§ **Fragmento del texto**
◇ ◇ ◇ ◇ ◇ ◇ ◇

Según
las cifras oficiales del Departamento de Estado, en 2001, año emblemático, el
terrorismo dejó un saldo de 3 mil 240 estadunidenses muertos y 90 heridos. El
total de víctimas en el mundo fue de 4 mil 655, entre muertos y heridos, en un
total de 348 ataques. El año anterior las cifras fueron, respectivamente, de
mil 205 y 426; en 1999 el Departamento de Estado registró 395 atentados que
produjeron, entre muertos y heridos, 939 víctimas. En 1998 el saldo fue de mil
500; en 1997 de 914, y en 1996, de 3 mil 225. Es decir, un promedio anual, en
el último sexenio, de 2 mil 73 bajas anuales. Ciertamente la oficina que dirige
Colin Powell no incluye en esas cifras los actos que perpetran Washington y sus
aliados más cercanos, como el terrorismo de Estado de Israel, que cada año se
cobra cientos o miles de víctimas palestinas. Si el mundo fuera absurdamente
simétrico --que no lo es-- podría decirse que el terrorismo de los buenos mata
un número igual de personas que el terrorismo de los malos, y tendríamos, entonces,
el doble de víctimas anuales: 4 mil 146. Un volumen terrible e inaceptable de
sufrimiento humano, qué duda cabe.

◇ ◇ ◇ ◇ ◇ ◇ ◇

§ **Líneas guardadas**
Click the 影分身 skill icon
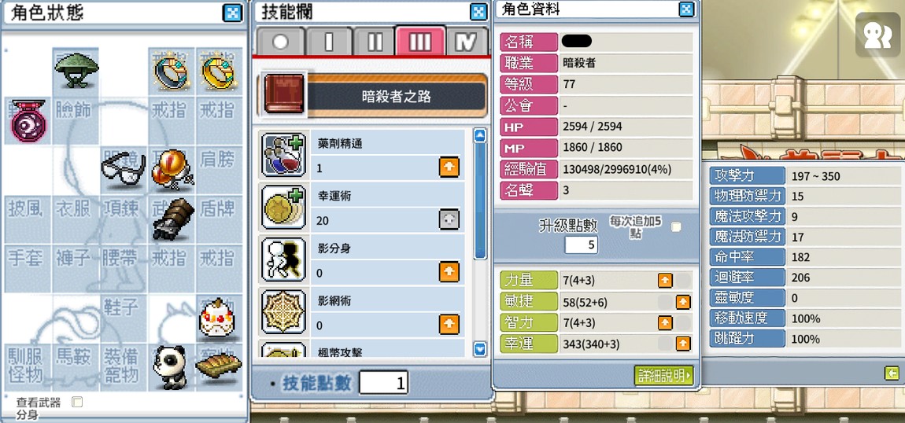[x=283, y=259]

◇ ◇ ◇ ◇ ◇ ◇ ◇

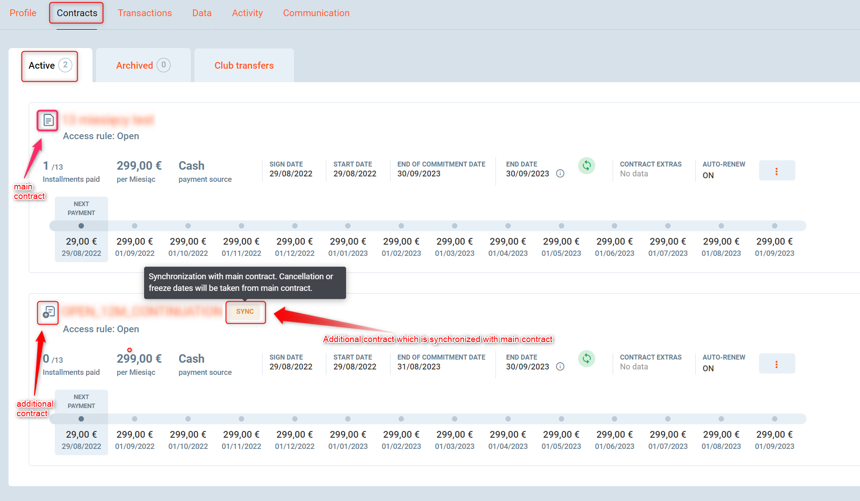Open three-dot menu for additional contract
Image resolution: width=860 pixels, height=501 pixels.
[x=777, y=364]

◇ ◇ ◇ ◇ ◇ ◇ ◇

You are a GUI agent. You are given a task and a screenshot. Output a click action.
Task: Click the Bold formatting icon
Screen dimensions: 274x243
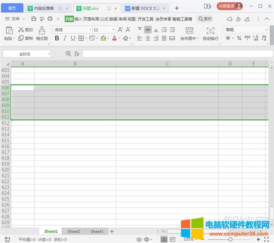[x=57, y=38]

◇ ◇ ◇ ◇ ◇ ◇ ◇

§ **Ejercicio A**
Responde según el texto sobre las cifras del terrorismo:
(i) ¿Cuántos estadunidenses murieron por terrorismo en 2001, según el Departamento de Estado?
(ii) ¿Cuántos atentados registró el Departamento de Estado en 1999?
(iii) ¿Qué promedio anual de bajas da el texto para el último sexenio?
§ **Ejercicio B**
Prosigue el texto sobre las cifras del terrorismo a partir de su última oración.

§ **Resultado del ejercicio A**
(i) 3 mil 240.
(ii) 395.
(iii) 2 mil 73.

§ **Resultado del ejercicio B**
Con el
propósito humanitario y encomiable de reducir esa cifra, el gobierno de George
W. Bush llevaba gastados, hasta mediados de este año, unos 263 mil millones de
dólares. Si la Casa Blanca se decide, a eso habrá que sumarle el costo de
invadir Irak y deponer a Saddam Hussein (200 mil millones de dólares, según lo
dijo en su edición de ayer The Wall Street Journal, citando
a Lawrence Lindsey, jefe del Consejo Económico Nacional de la Casa Blanca).
Habida cuenta de la reticencia de la ONU y de los aliados tradicionales de
Washington (Europa, salvo Inglaterra, y las monarquías petroleras del Golfo,
que sufragaron en buena medida la primera guerra de Bush contra Saddam), la
segunda suma tendría que ser sufragada casi íntegramente por los contribuyentes
de Estados Unidos.
Basta
con observar alguno de los videos de Osama Bin Laden para calibrar la abyección
ideológica y moral del personaje, e igualmente sencillo resulta la tarea de
documentar la maldad de Saddam Hussein y de su régimen.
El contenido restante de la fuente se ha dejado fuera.